Voice Analysis

The Gong system includes an interface for simple speech analysis. This interface is hidden in the voice analysis window because it is intended to be used by advanced users. To use this interface, simply click on the horizontal bar at the top of the window and the interface will be shown.

The Hidden Interface
The Analysis Window
The Hidden Interface
The Same Window with
Analysis Shown

The Voice Analysis Interface
The Interface for a Simple Voice Analysis
This window, shown on the right, can essentially show three different views of the voice recording. They are the spectrogram view of the voice data, the waveform display of the data and the word alignments. The word alignments information is an important feature used by the selective word/phrase playback function.

The Spectrogram

The spectrogram is an analysis of the voice recording in the frequency domain. It is produced by a Fourier Transform on the voice data. The analysis can be performed using different sizes of the transform depending on the computing power of the machine.

In the images below, we show two Fourier Transform using two different bin sizes.
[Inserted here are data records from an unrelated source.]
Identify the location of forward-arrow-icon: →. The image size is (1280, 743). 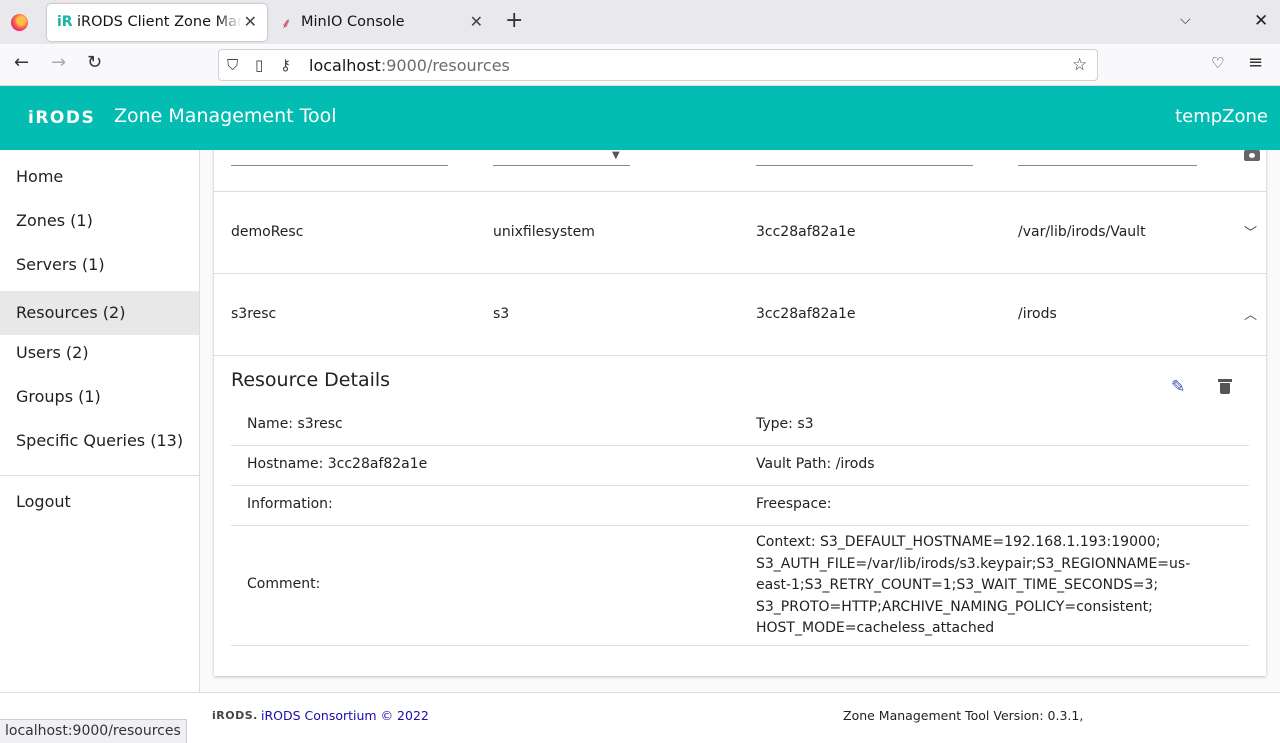
(58, 63).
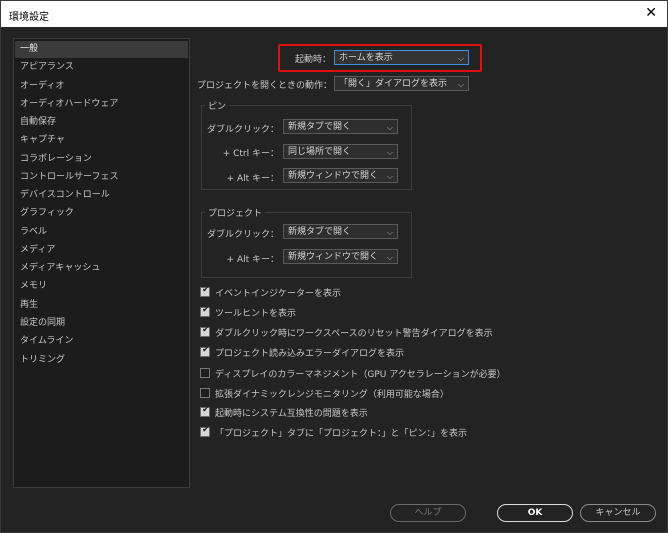  I want to click on open-project-select: 「開く」ダイアログを表示 ⌵, so click(402, 84).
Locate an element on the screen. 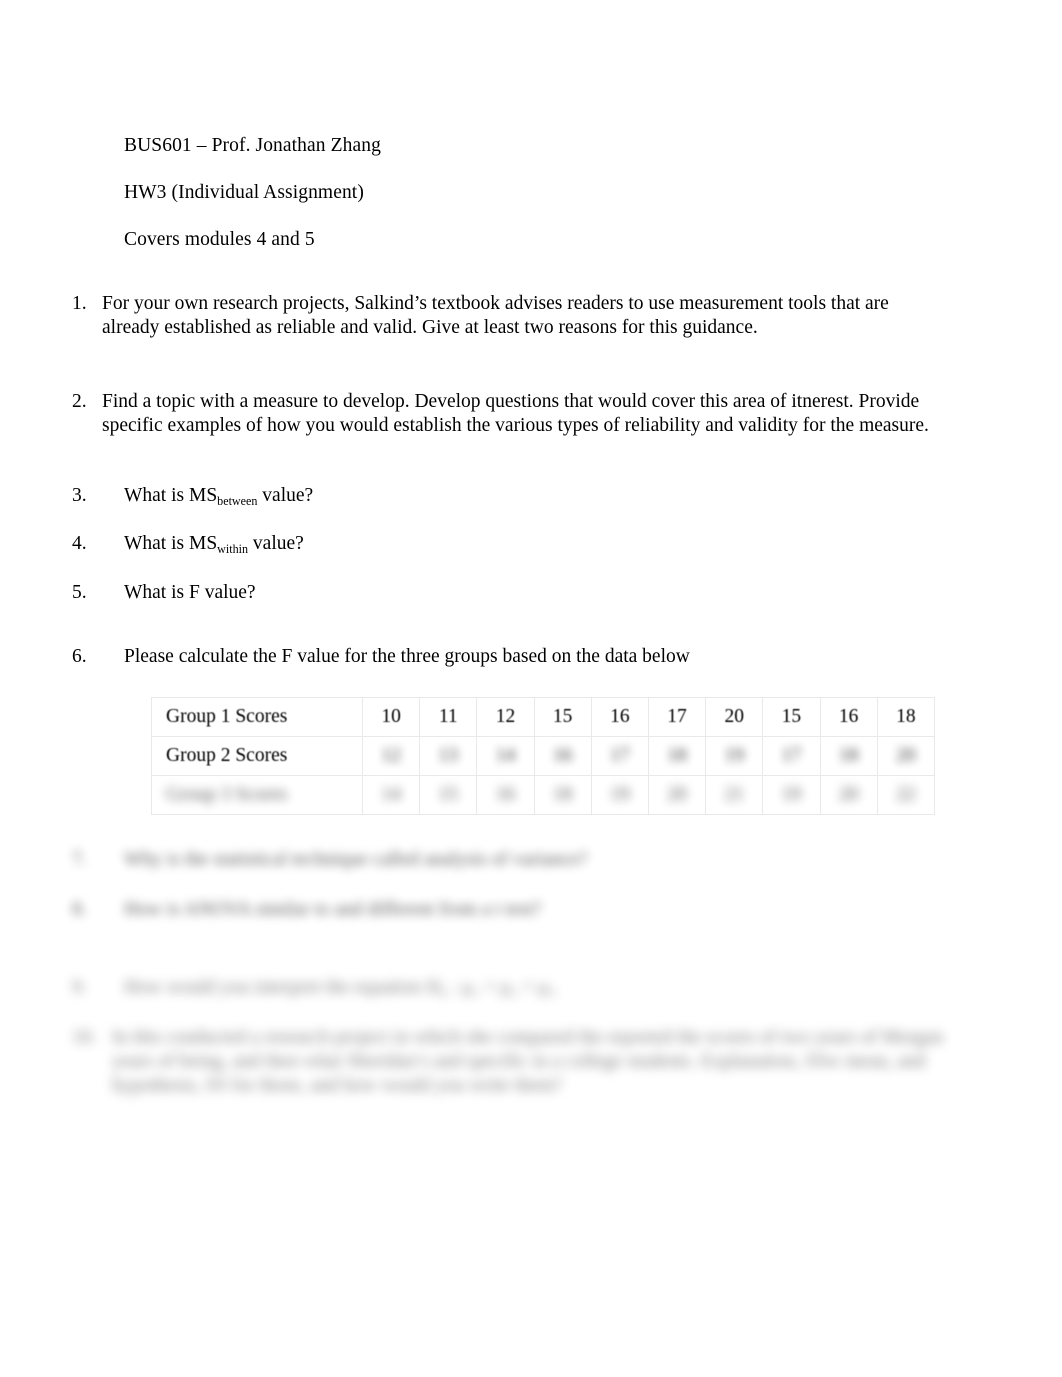  question-4-tail: value? is located at coordinates (276, 544).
The first one is a spectrogram with a bin size of 32.

The Spectrogram with a Size of 32
A Spectrogram of a Voice Recording with a Bin Size of 32

The next one is a spectrogram on the same voice recording with a bin size of 256.

The Spectrogram with a Size of 256
A Spectrogram of a Voice Recording with a Bin Size of 256

The Waveform Display

The waveform display is a plain display of the voice recording according to the time domain data. Compared to the spectrogram it is much simpler. The audio samples are displayed using the selected time scale.

The Waveform Display
A Waveform Display of a Voice Recording

Word Alignments Information

The main feature in the analysis window is the word alignment information of the voice recording together with the text of the message. The word alignments are displayed at the top bar as shown in the previous three images above. Moreover, they can be shown on top of the spectrogram or waveform display.

The Top Bar with Word Alignments and Timing
The Top Bar with Word Alignments Information

The image on the right shows the word alignment in the middle of a voice recording. It shows the word "THE" is spoken at 38.59 seconds while the word "PATHFINDER" is spoken at 38.97 seconds of the whole speech.

The Waveform Display with Word Markers
The Waveform Display with Word Markers

The markers express the sequence of those words. For example, the image on the left shows that the word "THE" is word number 116 in the speech and the word "PATHFINDER" is word number 117.